|Do as you say – Feb 23|
REGENERATING THE MORAL AND SPIRITUAL VALUES OF OUR SOCIETY
By Vernon Khelawan
We can make all sorts of grandiose pledges in support of the Third Pastoral Priority – Regenerating the Moral and Spiritual Values of our Society – but at the end of the day, such a task has to begin in the home, with the family.
Family life cannot improve if the nation’s families stick to the old maxim “Do as I say, but not as I do.” To a large extent this is exactly what happens in many families. How many parents ensure that the children attend Holy Mass on the weekend, while they themselves remain at home to look at sports on the television, go to the beach or just simply laze around the house?
There are two major obstacles in getting the values of this Priority to be properly understood, at least by our Roman Catholic families. One is the single parent syndrome (in the majority of instances it really means single mothers). There are so many relationships where the father is missing in action for lengthy periods, if not forever. Then there is that phenomenon of modern living where the technology encourages “doing their own ting” from an early age so no one has time for the other. Everybody is just too busy.
Of course, there is the other challenge of the inordinate length of time it takes to get to and from work, which has reached the point where primary school pupils are being awakened at a ridiculous hour in the morning, skipping breakfast and sleeping in the car all the way to school. This has a telling, if not traumatic effect on our young people. But that is life in our Trinidad and Tobago today.
So this uphill task of regenerating our society’s moral and spiritual values will not be easy, especially since the degeneration began at least two generations ago. One only has to listen to today’s sad stories where child abuse (sexual and otherwise) is being uncovered daily.
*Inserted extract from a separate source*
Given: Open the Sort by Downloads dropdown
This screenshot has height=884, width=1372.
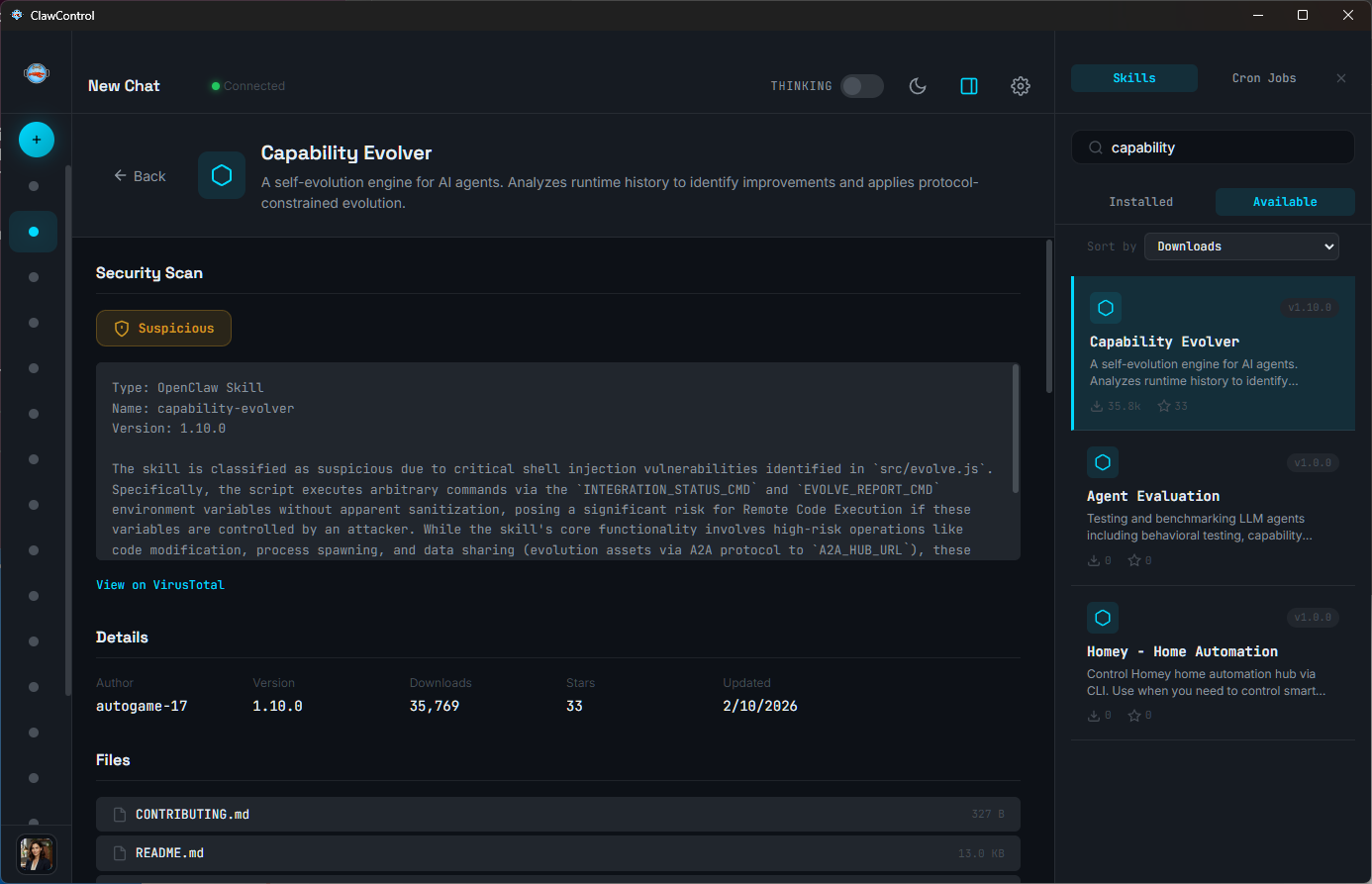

Respect for people, property and the law has been effectively thrown out the window, starting at home. Manners and values are no longer taught in the home; that is now left to the television, the radio and society itself.
I was driving out of Camsel’s parking lot recently and three schoolgirls, the eldest being no more than 10, were walking through the area, blocking almost the entire driveway. I was forced to slow down and as I passed, the eldest shouted, “You buy your licence or what?”